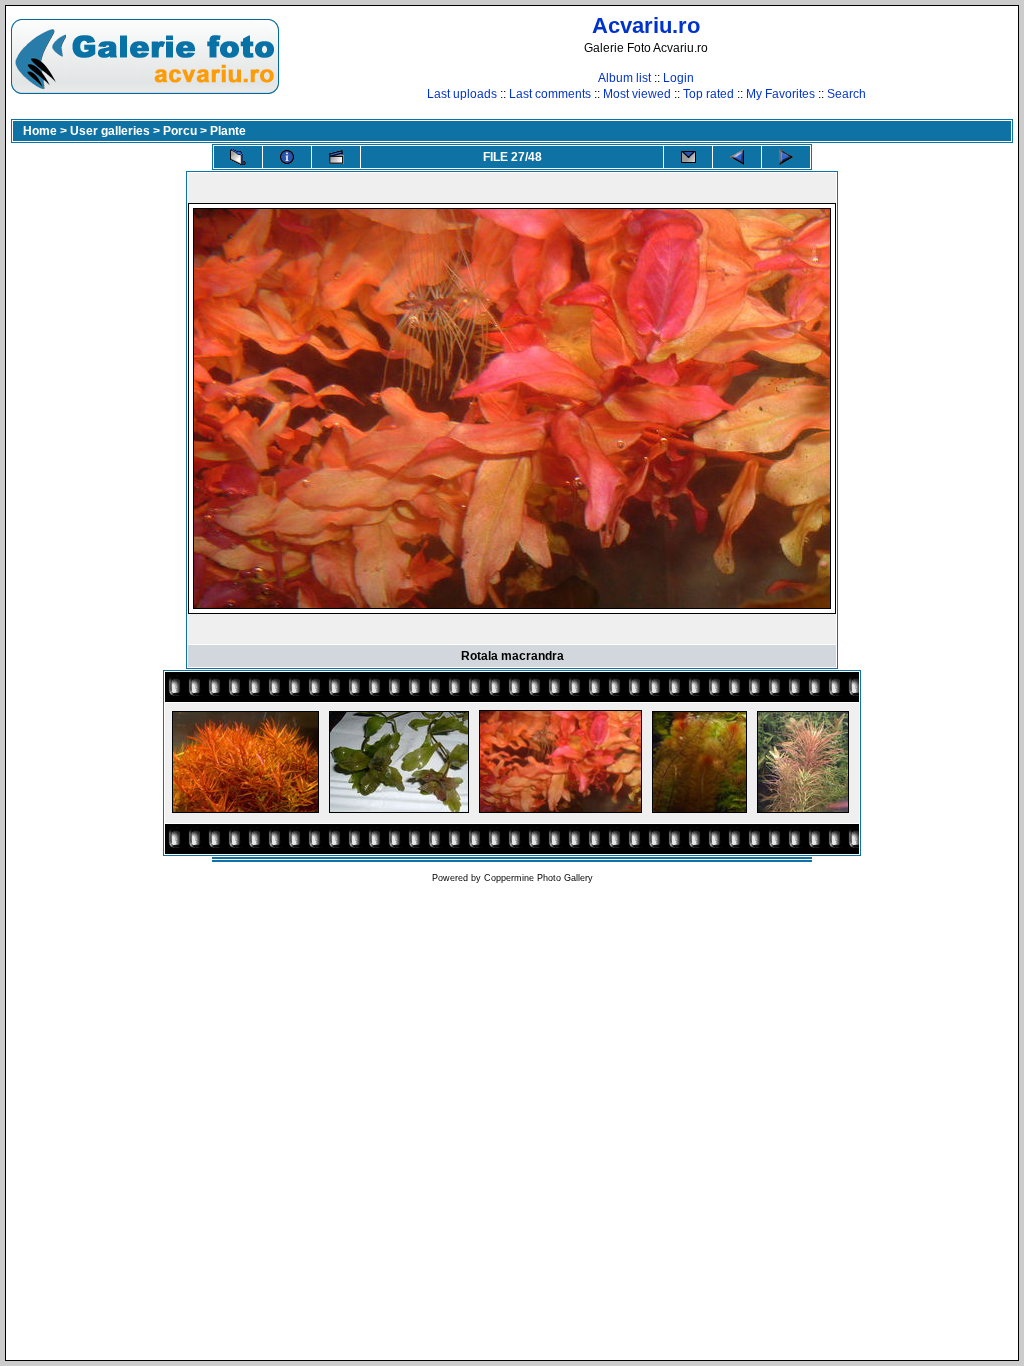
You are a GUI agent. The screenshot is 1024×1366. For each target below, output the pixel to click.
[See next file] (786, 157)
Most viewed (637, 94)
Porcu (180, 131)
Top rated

EXERCISE PROMPT: Give the listing again word for word, without its images.

SOLUTION TO THIS EXERCISE:
You are a GUI agent. The screenshot is 1024×1366. For each target below, output the pixel to click.
[See next file] (786, 157)
Most viewed (637, 94)
Porcu (180, 131)
Top rated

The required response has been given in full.